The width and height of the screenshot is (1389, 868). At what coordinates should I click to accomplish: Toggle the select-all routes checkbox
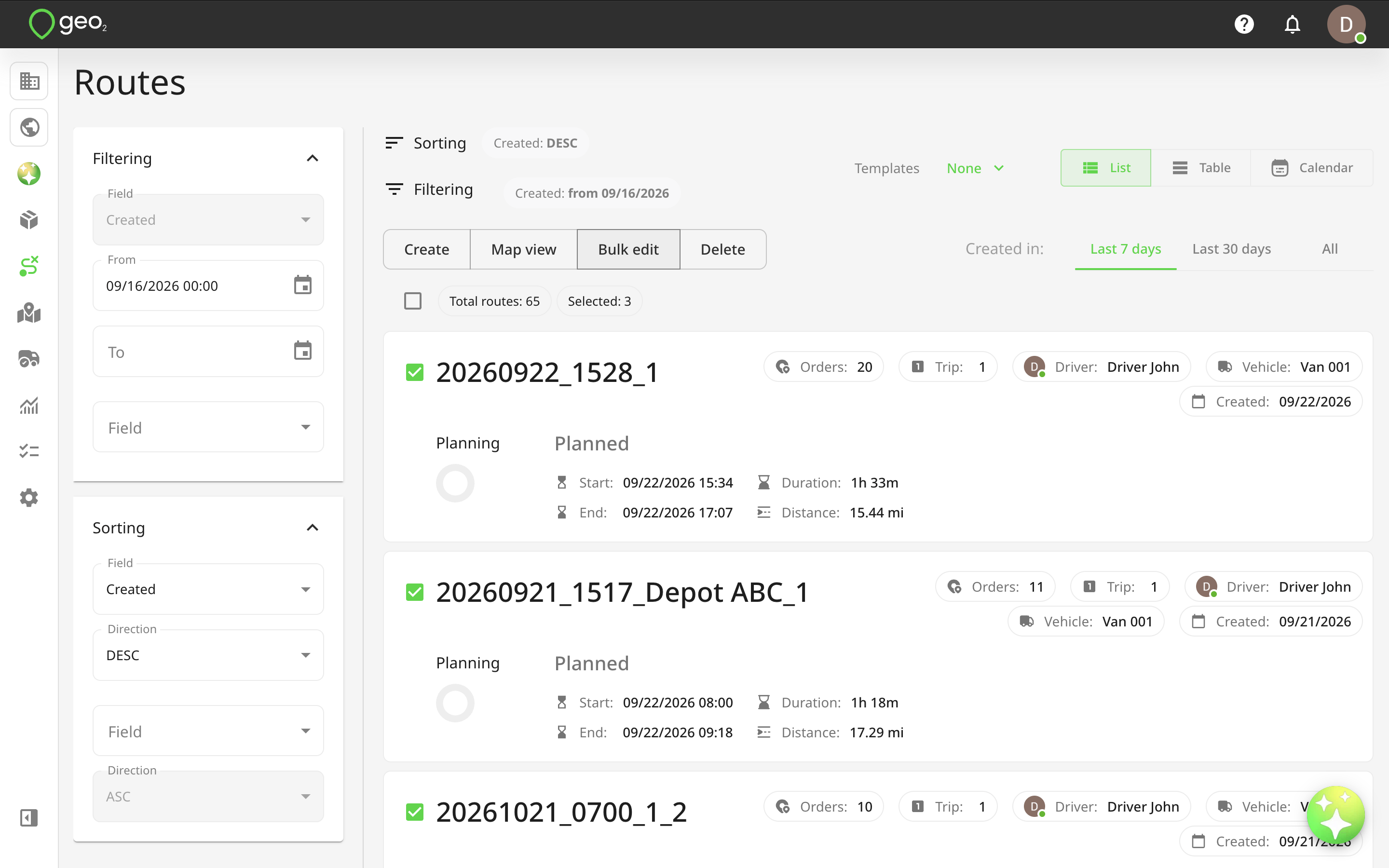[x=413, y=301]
--
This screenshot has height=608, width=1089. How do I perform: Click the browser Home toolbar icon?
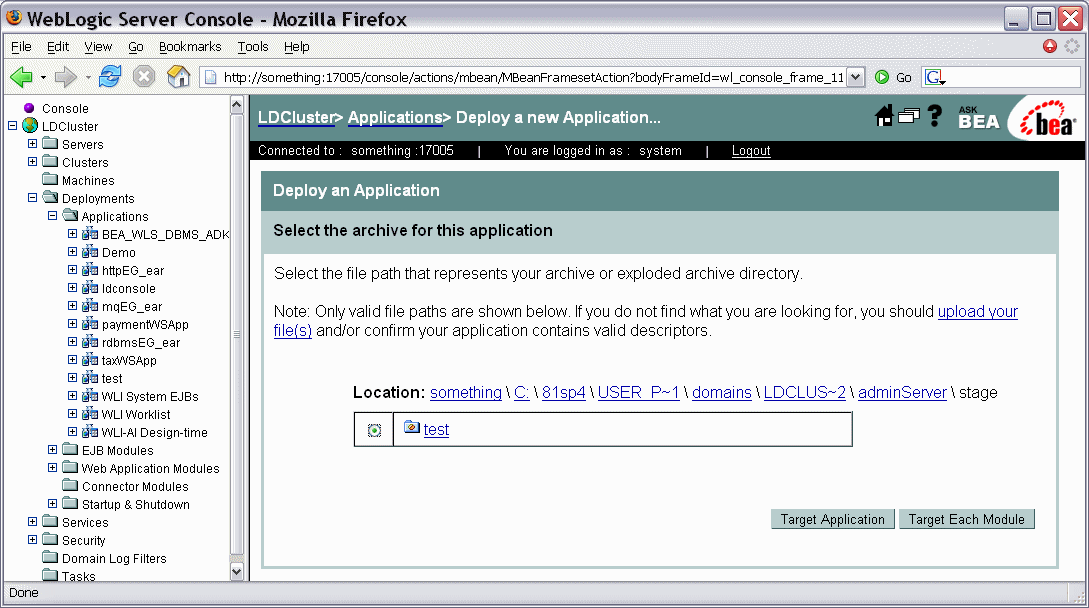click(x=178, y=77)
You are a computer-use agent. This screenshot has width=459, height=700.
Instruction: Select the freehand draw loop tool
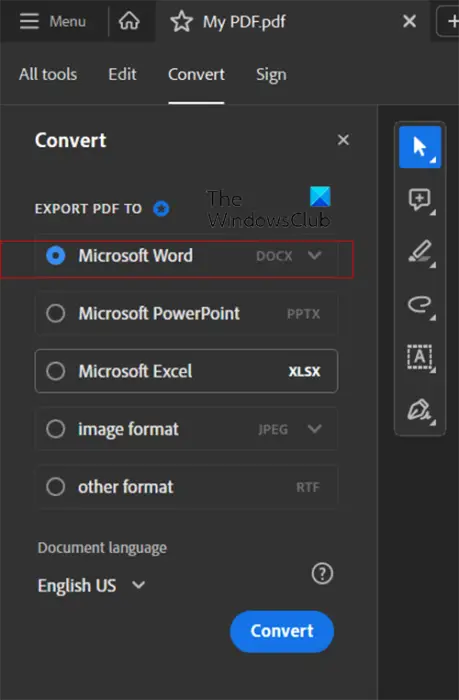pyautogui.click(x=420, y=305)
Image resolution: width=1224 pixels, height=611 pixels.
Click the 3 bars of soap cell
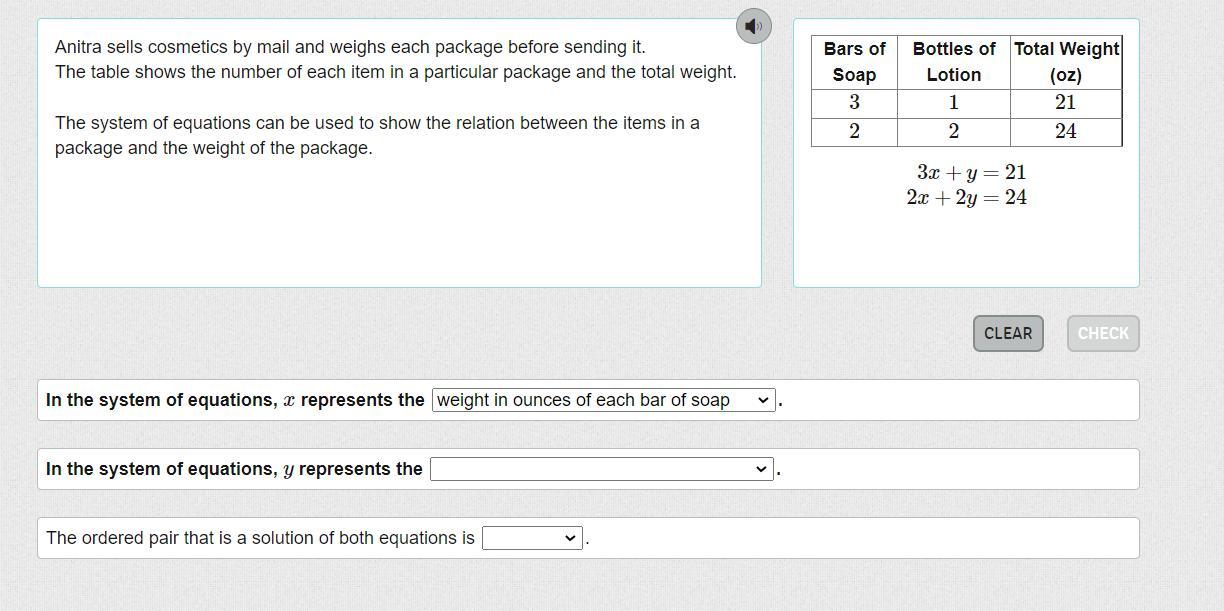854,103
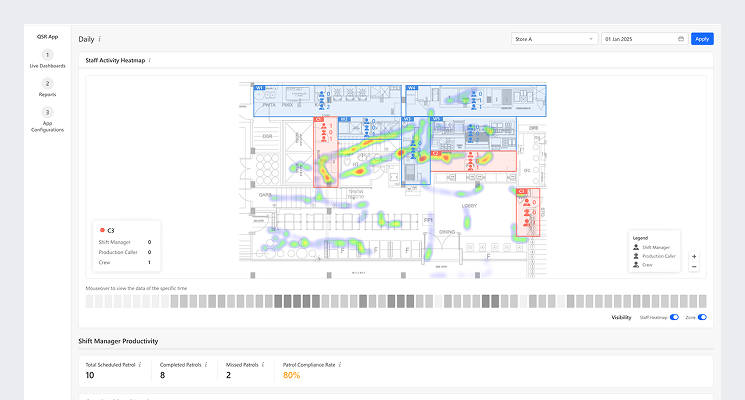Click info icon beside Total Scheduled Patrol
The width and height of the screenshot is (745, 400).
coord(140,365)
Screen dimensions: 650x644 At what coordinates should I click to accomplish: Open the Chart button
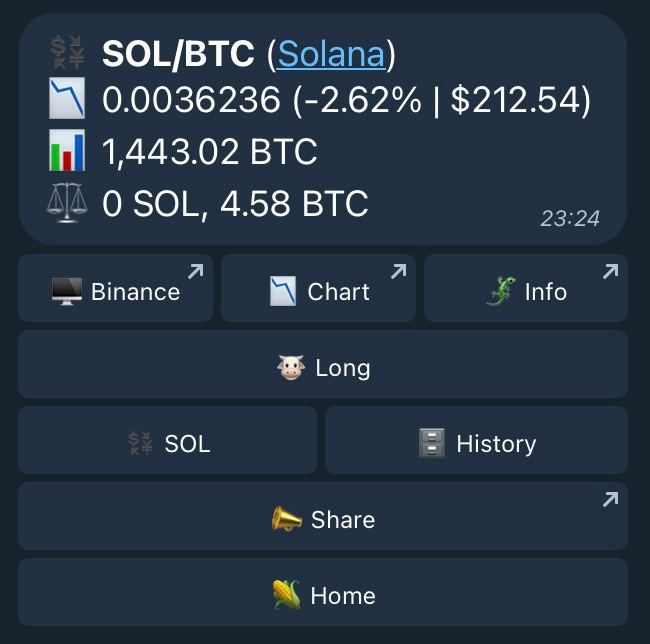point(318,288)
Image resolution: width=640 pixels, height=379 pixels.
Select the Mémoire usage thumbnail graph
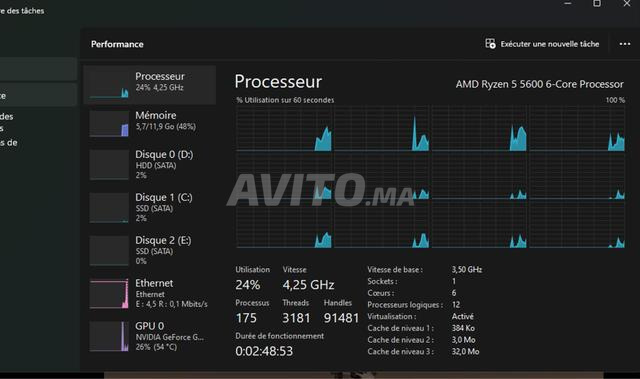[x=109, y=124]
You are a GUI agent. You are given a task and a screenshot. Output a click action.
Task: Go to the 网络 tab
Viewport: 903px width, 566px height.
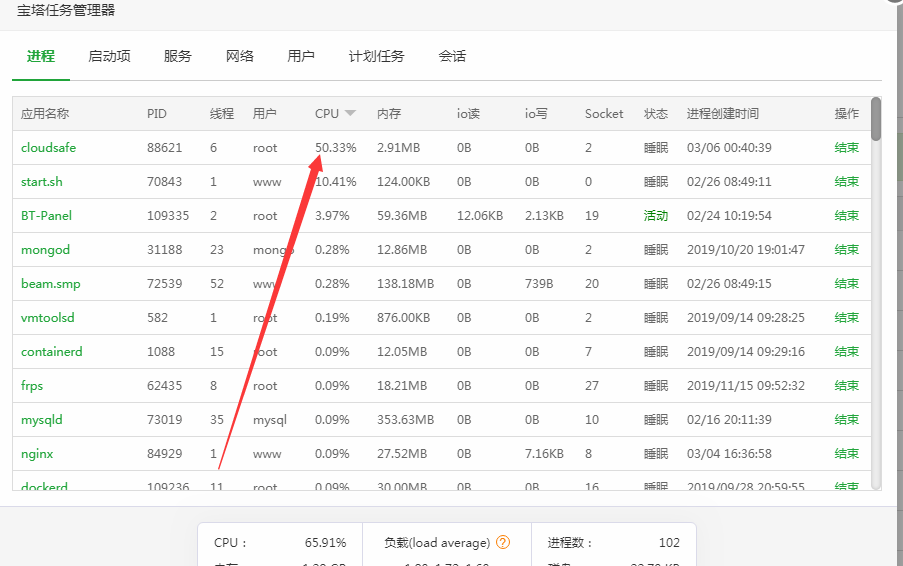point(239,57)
* * *
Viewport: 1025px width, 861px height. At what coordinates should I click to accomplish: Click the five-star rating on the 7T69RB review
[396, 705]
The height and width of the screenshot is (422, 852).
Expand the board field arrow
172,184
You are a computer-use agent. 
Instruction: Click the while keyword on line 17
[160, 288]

» REQUIREMENT: Give, as a single number, the count of lines in the material above that contain the string "computer".

» ANSWER AREA: 2